» **Entries provided**:
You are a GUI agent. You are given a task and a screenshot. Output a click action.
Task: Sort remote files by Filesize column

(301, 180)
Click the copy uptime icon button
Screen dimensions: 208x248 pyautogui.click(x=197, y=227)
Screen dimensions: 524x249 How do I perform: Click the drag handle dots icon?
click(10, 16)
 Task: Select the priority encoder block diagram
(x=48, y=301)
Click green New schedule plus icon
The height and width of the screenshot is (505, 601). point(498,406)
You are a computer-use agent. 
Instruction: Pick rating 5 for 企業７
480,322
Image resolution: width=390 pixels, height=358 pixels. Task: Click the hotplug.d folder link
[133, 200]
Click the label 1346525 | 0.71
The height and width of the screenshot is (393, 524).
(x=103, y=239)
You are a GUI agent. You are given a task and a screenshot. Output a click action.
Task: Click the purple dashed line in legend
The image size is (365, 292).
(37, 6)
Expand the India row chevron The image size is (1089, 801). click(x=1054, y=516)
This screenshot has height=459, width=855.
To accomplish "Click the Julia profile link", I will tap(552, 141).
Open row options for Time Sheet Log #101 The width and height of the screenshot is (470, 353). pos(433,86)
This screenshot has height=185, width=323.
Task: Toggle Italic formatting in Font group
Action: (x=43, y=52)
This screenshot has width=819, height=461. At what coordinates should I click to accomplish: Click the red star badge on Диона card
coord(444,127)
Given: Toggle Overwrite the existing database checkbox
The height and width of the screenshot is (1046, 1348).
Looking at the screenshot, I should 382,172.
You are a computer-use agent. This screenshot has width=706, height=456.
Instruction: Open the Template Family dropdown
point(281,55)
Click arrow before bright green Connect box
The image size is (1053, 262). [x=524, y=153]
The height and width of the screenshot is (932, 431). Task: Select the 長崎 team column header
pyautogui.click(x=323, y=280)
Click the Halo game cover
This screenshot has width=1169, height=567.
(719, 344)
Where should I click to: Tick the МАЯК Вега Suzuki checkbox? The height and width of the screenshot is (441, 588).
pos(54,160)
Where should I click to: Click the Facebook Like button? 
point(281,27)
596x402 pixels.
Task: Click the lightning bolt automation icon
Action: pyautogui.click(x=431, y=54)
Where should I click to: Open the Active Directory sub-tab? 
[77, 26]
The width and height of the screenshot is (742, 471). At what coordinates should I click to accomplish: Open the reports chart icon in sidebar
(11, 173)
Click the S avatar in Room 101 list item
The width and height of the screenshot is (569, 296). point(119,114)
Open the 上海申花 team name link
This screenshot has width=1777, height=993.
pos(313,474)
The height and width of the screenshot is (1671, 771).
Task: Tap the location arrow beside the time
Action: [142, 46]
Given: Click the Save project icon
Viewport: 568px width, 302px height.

» **Task brief**: Set out exactly the lines from the one bearing "Click arrow before bright green Connect box" through the end of the data, including both ends and omitting all others.

» **Exercise output**:
Click arrow before bright green Connect box
The image size is (1053, 262). [x=524, y=153]
The height and width of the screenshot is (932, 431). Task: Select the 長崎 team column header
pyautogui.click(x=323, y=280)
Click the Halo game cover
This screenshot has width=1169, height=567.
(719, 344)
Where should I click to: Tick the МАЯК Вега Suzuki checkbox? The height and width of the screenshot is (441, 588).
pos(54,160)
Where should I click to: Click the Facebook Like button? 
point(281,27)
596x402 pixels.
Task: Click the lightning bolt automation icon
Action: pyautogui.click(x=431, y=54)
Where should I click to: Open the Active Directory sub-tab? 
[77, 26]
The width and height of the screenshot is (742, 471). At what coordinates should I click to accomplish: Open the reports chart icon in sidebar
(11, 173)
Click the S avatar in Room 101 list item
The width and height of the screenshot is (569, 296). point(119,114)
Open the 上海申花 team name link
This screenshot has width=1777, height=993.
pos(313,474)
The height and width of the screenshot is (1671, 771).
Task: Tap the location arrow beside the time
Action: [142, 46]
Given: Click the Save project icon
Viewport: 568px width, 302px height.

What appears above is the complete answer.